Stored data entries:
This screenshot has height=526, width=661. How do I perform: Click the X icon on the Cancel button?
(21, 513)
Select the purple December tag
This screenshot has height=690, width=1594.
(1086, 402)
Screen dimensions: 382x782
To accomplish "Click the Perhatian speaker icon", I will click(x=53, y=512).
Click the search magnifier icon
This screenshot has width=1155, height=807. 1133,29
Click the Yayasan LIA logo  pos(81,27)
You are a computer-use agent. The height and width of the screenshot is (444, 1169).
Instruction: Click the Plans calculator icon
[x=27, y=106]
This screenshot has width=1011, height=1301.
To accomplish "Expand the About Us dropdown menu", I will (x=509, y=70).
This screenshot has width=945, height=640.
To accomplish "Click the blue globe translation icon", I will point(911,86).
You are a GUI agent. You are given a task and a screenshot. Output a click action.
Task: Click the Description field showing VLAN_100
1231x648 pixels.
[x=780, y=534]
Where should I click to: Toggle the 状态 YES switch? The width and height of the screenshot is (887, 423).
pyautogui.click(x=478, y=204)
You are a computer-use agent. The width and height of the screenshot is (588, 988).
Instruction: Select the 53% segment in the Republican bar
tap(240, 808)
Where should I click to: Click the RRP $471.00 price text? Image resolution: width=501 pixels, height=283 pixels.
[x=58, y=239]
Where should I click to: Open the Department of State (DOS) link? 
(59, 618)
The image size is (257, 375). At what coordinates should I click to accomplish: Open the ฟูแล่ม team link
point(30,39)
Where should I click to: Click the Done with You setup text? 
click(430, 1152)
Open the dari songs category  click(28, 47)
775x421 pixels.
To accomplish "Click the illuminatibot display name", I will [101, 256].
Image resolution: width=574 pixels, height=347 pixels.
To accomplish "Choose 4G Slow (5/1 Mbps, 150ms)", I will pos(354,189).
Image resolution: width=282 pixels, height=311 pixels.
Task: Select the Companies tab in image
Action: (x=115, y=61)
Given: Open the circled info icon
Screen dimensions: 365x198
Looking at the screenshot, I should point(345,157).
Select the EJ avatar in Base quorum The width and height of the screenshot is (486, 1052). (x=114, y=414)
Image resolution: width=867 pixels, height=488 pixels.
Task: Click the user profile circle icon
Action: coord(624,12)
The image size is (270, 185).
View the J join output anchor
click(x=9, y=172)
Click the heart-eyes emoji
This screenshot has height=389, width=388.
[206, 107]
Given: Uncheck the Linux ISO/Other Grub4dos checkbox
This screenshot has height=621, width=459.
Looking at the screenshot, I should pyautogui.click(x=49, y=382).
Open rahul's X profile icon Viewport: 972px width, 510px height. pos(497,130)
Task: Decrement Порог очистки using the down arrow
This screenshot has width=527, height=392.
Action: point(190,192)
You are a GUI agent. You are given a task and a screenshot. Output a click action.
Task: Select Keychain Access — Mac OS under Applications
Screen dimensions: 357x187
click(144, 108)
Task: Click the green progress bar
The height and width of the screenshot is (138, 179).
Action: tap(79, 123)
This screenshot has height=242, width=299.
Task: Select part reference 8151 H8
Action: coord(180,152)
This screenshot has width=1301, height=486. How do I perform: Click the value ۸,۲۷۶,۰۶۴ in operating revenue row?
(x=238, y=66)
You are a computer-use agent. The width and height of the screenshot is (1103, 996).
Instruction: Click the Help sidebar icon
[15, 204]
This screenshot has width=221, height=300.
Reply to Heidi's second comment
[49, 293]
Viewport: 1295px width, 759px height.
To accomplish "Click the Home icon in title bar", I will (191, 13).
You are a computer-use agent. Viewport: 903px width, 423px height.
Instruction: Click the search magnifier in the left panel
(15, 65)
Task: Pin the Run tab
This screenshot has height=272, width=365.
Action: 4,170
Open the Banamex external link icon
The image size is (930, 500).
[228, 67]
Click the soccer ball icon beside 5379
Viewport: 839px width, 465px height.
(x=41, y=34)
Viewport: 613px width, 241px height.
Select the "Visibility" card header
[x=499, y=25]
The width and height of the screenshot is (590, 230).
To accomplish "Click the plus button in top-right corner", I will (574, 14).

• _Aim of the task_
Look over the entries above and say how many lines contain "computer"; give only the number.

• _Result of the exercise_
4